* _ASSIGNMENT_: Reproduce the lines below as a numbered list, running from the first line through the line containing "This screenshot has", both included, and omit any blank lines.

* _DATA_:
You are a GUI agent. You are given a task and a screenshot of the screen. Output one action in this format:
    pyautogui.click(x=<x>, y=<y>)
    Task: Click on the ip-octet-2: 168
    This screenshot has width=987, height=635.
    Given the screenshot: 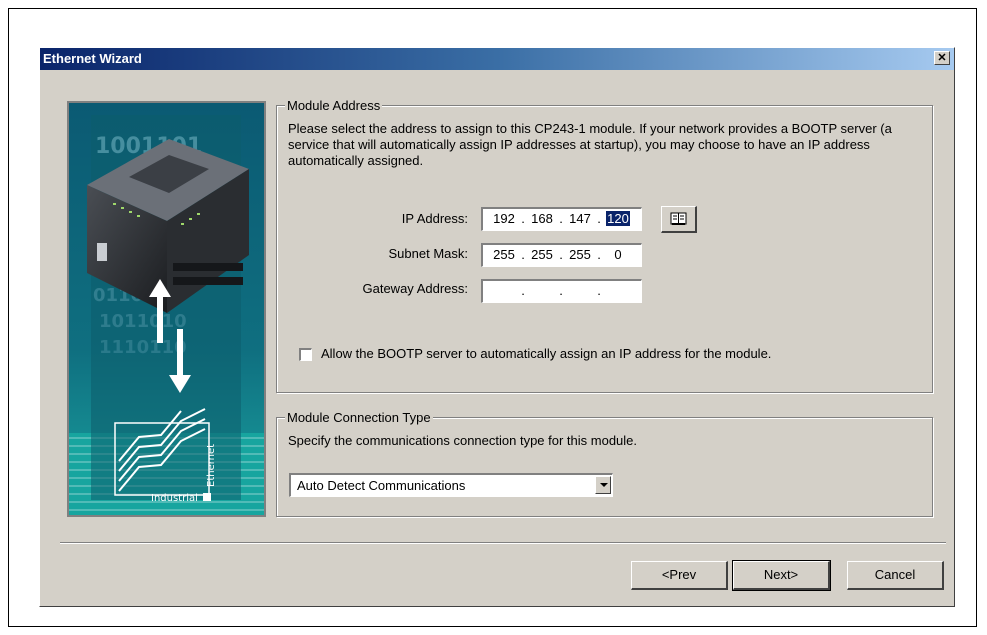 What is the action you would take?
    pyautogui.click(x=542, y=218)
    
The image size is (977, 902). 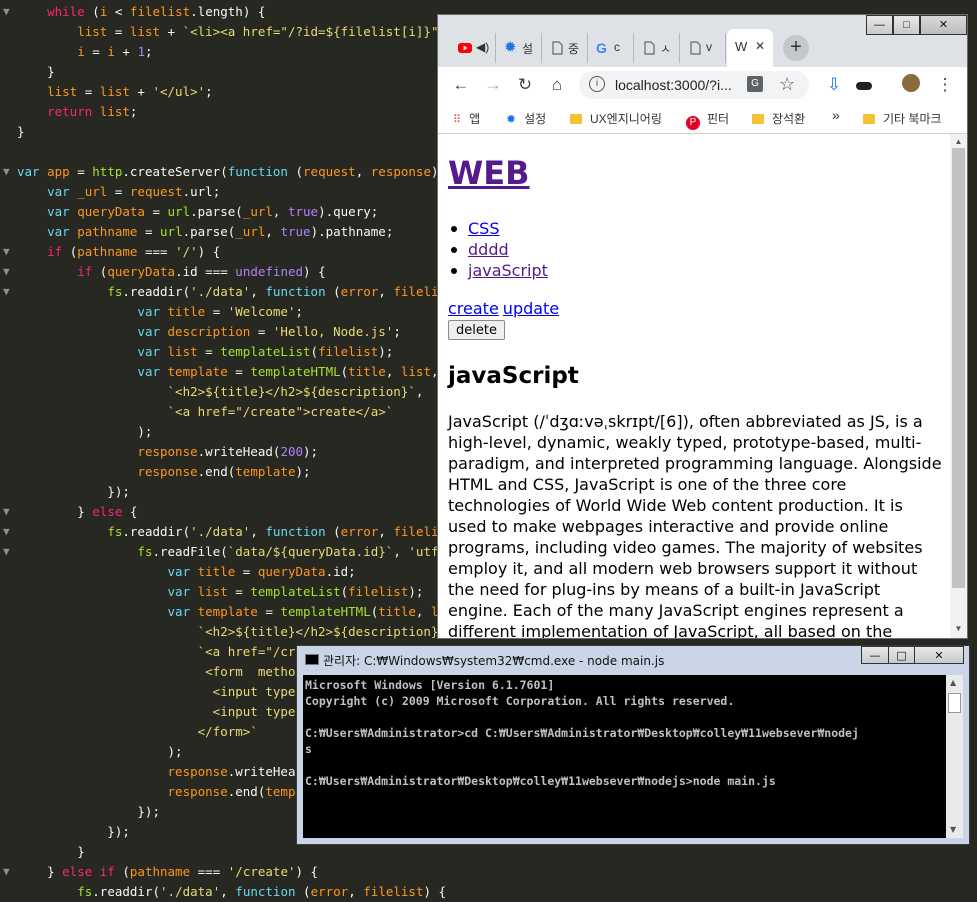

* _EXPECTED ANSWER_:
1. You are a GUI agent. You are given a task and a screenshot of the screen. Output one action in this format:
2.     pyautogui.click(x=<x>, y=<y>)
3.     Task: Click on the ip-octet-2: 168
4.     This screenshot has width=987, height=635.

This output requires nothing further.